# What's the best "cheap" slot car brand?



## cody6268 (Oct 31, 2013)

I've been considering upgrading from the set that I have now, an Artin Porsche set from Kmart. I've been looking at a $100 Auto World Dukes of Hazzard set.

Are there any cheaper HO scale options?


----------



## slotcarman12078 (Oct 3, 2008)

That's about it. Depending on where you purchase, whether it's new or used can make a big difference in prices. If Hobby Lobby is where you were planning of buying, take advantage of the 40% off coupon. If you're patient, you can wait until a set is bought and returned as defective,. Some guys have no clue about tuning and/or replacing parts that have fallen off... You can get it even cheaper if it sits for a few days.

Posting up your wants here in the swap and sell forum might even get you a decent set (Tomy even), with the only drawback likely being the lack of cars. Most cars can be purchased on Ebay, or here in swap and sell also. The new Tomy track has the best selection of curve radii, and does interchange with AW track, so I would steer that way if you can.


----------



## sethndaddy (Dec 4, 2004)

If you can wait till black friday Autoworld always does a clearance sale on a bunch of things, and a few tracks are usually that list. I got the scooby doo tracks for $69.00 each last year.they also had that nice bowtie set that I DIDN"T buy (I could kick myself), it had the chrome red 57 chevy in it, one of the nicest looking cars they did.


----------



## alpink (Aug 22, 2010)

sign up for Auto World emails
a few weeks ago they sold KISS dragstrip with 4 cars for $44.00 plus shipping.
they, likely, will have more sales for short periods as the holidays approach.
visit this site frequently as all this gets discussed as soon as one of us know about it.

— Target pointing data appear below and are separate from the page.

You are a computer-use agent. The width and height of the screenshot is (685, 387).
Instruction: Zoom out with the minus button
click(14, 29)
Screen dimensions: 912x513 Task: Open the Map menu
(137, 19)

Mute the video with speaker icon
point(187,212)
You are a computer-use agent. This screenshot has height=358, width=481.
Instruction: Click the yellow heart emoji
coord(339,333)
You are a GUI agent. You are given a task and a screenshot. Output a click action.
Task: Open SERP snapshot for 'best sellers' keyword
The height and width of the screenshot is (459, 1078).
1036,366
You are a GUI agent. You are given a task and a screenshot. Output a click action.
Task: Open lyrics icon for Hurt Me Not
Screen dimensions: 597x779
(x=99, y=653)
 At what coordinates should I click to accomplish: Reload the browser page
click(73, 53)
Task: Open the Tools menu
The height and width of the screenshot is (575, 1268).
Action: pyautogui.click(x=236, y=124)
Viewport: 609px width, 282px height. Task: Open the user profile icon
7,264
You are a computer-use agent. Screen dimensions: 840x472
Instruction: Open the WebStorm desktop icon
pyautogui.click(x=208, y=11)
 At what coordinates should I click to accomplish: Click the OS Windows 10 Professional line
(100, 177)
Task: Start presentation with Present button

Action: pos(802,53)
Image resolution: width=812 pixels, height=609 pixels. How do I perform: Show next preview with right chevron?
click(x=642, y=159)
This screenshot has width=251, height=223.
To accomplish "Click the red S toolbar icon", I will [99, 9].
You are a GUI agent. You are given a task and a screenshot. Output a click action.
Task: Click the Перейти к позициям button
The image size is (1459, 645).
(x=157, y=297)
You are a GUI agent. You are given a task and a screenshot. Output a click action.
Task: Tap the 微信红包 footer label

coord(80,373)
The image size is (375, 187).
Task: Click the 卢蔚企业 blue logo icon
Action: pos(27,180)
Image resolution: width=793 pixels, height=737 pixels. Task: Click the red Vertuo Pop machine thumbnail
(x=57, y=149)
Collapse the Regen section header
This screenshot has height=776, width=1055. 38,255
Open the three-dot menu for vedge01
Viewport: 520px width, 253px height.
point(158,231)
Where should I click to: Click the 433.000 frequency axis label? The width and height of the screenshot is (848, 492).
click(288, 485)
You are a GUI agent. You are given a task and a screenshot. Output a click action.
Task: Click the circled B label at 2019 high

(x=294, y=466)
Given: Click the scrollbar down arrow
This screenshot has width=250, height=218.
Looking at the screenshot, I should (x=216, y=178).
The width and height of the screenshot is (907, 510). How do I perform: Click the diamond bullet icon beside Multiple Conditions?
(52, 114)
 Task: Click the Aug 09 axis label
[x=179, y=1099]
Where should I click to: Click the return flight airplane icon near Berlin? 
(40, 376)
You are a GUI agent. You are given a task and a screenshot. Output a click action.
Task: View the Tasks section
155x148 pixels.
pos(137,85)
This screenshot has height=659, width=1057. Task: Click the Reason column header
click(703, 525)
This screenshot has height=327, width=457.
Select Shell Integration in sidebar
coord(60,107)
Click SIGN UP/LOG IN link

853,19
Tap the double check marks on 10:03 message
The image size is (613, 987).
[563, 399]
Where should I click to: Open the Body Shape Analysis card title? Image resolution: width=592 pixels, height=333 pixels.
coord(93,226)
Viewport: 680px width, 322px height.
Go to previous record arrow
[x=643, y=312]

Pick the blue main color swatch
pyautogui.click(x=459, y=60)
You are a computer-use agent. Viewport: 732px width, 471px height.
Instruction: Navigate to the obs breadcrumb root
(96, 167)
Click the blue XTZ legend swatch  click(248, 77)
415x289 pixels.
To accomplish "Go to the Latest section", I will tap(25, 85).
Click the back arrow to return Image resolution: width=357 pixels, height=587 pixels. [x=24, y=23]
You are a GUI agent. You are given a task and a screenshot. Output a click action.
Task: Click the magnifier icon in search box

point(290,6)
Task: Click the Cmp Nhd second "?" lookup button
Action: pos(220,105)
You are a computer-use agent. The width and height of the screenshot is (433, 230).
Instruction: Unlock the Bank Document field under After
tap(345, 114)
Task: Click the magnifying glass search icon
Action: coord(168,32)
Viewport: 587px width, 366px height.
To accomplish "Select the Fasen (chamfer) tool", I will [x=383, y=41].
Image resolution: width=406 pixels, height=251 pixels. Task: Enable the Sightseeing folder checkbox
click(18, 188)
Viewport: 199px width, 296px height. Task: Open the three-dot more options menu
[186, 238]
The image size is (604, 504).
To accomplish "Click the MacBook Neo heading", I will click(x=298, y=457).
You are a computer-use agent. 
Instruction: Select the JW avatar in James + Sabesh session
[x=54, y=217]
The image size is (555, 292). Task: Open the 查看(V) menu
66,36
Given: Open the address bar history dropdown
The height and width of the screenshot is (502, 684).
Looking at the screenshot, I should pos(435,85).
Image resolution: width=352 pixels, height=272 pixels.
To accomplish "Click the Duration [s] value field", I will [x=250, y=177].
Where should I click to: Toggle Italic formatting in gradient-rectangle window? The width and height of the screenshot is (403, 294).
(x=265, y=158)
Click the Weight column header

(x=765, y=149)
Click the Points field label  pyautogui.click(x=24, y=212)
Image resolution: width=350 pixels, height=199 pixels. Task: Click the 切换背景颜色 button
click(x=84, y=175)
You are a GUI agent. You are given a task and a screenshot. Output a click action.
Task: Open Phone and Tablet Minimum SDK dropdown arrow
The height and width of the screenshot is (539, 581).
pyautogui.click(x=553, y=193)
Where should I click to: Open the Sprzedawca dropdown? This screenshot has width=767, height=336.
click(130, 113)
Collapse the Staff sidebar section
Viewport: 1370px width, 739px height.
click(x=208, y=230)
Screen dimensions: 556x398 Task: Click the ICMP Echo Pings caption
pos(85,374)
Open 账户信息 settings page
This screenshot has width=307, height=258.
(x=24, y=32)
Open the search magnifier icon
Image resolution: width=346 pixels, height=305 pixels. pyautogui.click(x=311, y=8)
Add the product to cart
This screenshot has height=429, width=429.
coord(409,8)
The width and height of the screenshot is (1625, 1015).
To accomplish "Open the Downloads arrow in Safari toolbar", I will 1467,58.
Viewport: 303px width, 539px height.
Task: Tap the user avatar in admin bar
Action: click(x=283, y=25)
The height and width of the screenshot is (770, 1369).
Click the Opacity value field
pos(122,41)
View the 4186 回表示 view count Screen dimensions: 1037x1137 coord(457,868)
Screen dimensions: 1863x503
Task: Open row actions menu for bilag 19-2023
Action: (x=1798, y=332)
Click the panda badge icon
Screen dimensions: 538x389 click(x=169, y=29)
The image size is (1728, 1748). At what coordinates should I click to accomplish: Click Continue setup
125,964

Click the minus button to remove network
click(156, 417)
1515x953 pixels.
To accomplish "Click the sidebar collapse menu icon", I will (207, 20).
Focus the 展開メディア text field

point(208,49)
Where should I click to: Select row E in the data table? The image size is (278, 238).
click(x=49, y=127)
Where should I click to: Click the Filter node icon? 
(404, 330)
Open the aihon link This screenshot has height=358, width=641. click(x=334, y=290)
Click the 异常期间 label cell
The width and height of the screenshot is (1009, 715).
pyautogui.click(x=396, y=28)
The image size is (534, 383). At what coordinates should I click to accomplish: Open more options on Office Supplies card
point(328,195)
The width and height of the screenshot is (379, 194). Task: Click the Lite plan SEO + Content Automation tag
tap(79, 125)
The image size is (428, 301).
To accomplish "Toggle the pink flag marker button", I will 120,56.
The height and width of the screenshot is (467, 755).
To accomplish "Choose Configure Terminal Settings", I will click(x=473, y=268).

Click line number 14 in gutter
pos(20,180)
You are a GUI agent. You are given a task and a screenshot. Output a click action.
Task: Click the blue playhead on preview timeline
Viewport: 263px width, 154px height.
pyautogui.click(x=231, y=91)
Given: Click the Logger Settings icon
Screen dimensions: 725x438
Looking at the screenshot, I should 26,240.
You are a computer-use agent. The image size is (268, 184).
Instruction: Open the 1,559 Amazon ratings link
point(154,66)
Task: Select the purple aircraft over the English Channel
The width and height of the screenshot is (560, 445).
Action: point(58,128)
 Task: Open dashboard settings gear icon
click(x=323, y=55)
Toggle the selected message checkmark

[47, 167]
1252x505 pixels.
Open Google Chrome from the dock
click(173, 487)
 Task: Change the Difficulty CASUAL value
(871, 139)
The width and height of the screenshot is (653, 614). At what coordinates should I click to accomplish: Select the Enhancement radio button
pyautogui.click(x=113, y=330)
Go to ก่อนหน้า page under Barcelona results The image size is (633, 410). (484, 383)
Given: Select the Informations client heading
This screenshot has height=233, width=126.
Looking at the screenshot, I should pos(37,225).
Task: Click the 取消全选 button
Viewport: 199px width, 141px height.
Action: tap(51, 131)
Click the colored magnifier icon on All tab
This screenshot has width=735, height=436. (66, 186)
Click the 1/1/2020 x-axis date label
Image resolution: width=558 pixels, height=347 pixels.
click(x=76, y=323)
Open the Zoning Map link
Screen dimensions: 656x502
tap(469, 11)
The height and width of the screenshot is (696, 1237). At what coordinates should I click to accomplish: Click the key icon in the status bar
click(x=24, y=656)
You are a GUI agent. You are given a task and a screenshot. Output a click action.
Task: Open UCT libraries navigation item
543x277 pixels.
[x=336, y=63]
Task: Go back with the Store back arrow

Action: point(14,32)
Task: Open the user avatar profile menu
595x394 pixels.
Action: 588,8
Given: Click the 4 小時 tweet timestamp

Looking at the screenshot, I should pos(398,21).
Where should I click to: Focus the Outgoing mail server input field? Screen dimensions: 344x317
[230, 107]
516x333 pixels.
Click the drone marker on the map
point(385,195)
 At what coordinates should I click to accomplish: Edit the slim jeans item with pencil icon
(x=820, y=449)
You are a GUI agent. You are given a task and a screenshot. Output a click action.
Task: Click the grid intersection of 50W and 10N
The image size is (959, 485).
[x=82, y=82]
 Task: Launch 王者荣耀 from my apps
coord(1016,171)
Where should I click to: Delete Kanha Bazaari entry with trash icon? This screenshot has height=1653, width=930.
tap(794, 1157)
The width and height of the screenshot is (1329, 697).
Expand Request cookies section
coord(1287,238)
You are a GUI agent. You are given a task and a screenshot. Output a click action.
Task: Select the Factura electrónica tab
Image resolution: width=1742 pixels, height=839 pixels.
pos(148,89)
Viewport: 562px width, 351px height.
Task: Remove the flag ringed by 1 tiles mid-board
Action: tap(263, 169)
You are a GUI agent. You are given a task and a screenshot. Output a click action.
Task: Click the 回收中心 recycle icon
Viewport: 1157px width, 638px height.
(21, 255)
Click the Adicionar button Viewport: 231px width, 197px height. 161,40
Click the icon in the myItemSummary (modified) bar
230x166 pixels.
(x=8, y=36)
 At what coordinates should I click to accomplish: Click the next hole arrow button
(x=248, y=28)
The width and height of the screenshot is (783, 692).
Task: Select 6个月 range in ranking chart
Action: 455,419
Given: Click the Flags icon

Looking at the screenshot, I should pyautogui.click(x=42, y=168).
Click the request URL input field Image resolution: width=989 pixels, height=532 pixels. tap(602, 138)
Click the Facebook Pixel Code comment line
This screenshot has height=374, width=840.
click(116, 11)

for instance Mattel chassis used to be $3.00 and have gone up to $4.00, which is still a good price. but you need to read the posts here for the link to the exact page on Mattel site because it isn't easy to find.


----------



## Dslot (Sep 2, 2007)

Welcome to the hobby, Cody. :wave: What kind of racing are you interested in? 

Preferred course style?
Road-course, Oval, Dragstrip, Offroad? All? Don't know; need to experiment?

How many lanes do you see yourself wanting in the near future?
Two? Four? More?

Any particular types of cars that really ring your bell?
NASCAR, Classic stockers, Sports car, Sedans, Indy, Formula I, Sports Racing/Le Mans Prototype, Hot Rods, Street tuners, Dirt trackers, Funny Cars, Gassers, Rails, Big Trucks, Offroad buggies & trucks?

Are you stuck on a preferred period?
Today? '60s -70s? Postwar? Pre-war? Any and all?

What scale is the Artin set; I'd guess 1:43. Would expanding it be acceptable, or are you set on HO?

Do you want something for racing on the rug or dining table and take down afterward, or a permanent tabletop setup? Do you want just to race at home, or go out and get into more formal competition at commercial tracks, other guys' houses, etc?

-- D


----------



## slotking (May 27, 2008)

I like the AFX international set
you get 4 cars and a track to make some really cool 2 or 4 lane layouts.

I have seen it as low as $189


----------



## cody6268 (Oct 31, 2013)

Dslot said:


> Welcome to the hobby, Cody. :wave: What kind of racing are you interested in?
> 
> Preferred course style?
> Road-course, Oval, Dragstrip, Offroad? All? Don't know; need to experiment?
> ...


With the Artin set, it isn't expandable, although I could buy a double of the set and expand .

The Artin set has two loops (which to my knowledge, no racetrack has). I personally don't mind the type or racing. 

I assembled the kit on the unused air hockey table in the basement.


----------



## sidejobjon (Jun 3, 2010)

Cody,
Did you try "Craigsfleamarketgaragesale" ?
SJJ


----------



## cody6268 (Oct 31, 2013)

It took a long time, but I've decided to go with the Auto World Dukes of Hazzard Curvehuggers set. Plus, just about any HO scale car should work, regardless of brand. 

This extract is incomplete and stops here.